A plausible implication is that PepTune's combined discrete diffusion and MCTG inference enables efficient exploration and exploitation of the combinatorial peptide space for multi-property design, while always enforcing strict chemical validity.
7. Workflow Summary and Algorithmic Overview
The entire process of PepTune is encapsulated in its MCTS-guided discrete diffusion pseudocode:
1 2 3 4 5 6 7 8 9 10 11 12 13 14 15 16 17 18 19 20 21 22 23 24 25 26 27 28 29 30 31 32 |
Inputs: MDLM denoiser p_θ(z_{t–1} | z_t),
K property scorers s₁,…,s_K,
time steps T, iterations I, children M.
Initialize: root node z_T = [MASK]^L;
Pareto set Π* = ∅;
visit counts N(·)=0, reward sums W(·)=0.
for i in 1…I:
# 1) SELECTION
node ← root
while node has MCTS-children:
for c in children(node):
U[c] = W[c]/N(c) # normalized vector reward
node ← UniformRandom(non-dominated U[c])
# 2) EXPANSION
Expand node by sampling M children {z_{s,j} via Gumbel-Max on p_θ(·|node).
# 3) ROLLOUT & EVALUATION
total_r = 0 (vector in ℝ^K)
for each child z_s,j:
x_j ← GreedyUnmaskChain(z_s,j until t=0)
s_vec = [s₁(x_j),…,s_K(x_j)]
r_vec = ComputeReward(s_vec, Π*) # eq. (7)
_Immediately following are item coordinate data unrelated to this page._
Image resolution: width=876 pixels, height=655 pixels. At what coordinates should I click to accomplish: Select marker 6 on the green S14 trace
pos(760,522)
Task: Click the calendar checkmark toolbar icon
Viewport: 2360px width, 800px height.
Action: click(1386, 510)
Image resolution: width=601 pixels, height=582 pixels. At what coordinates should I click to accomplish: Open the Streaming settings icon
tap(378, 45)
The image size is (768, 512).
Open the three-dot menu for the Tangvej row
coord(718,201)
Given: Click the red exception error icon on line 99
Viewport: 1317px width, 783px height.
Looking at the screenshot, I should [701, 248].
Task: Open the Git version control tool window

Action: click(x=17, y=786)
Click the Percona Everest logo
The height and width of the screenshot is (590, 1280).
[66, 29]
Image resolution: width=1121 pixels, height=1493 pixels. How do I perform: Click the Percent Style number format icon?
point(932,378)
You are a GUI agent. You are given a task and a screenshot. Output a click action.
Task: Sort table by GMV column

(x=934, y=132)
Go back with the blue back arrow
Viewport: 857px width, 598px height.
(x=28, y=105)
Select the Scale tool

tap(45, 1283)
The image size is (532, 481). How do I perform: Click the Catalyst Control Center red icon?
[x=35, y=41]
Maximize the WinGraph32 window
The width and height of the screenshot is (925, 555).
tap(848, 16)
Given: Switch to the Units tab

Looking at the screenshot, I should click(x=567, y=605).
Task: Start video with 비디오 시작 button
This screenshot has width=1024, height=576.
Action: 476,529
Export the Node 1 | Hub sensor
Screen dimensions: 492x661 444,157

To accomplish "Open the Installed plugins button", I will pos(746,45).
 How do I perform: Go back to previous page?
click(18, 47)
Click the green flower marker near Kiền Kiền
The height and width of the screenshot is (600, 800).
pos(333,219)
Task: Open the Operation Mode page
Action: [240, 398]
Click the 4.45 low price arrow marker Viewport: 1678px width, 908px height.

UpdatePareto(Π*, x_j, s_vec)
total_r += r_vec
# 4) BACKPROPAGATION
anc = node
while anc ≠ None:
W[anc] += total_r
N(anc) += 1
anc ← parent(anc)
return Π* # Pareto-optimal peptides |
Taken together, PepTune unifies masked discrete diffusion, chemically aware masking and invalidity handling, and MCTG-based multi-objective optimization to deliver a modular solution for the generation of valid, Pareto-optimal peptide therapeutics (Tang et al., 2024).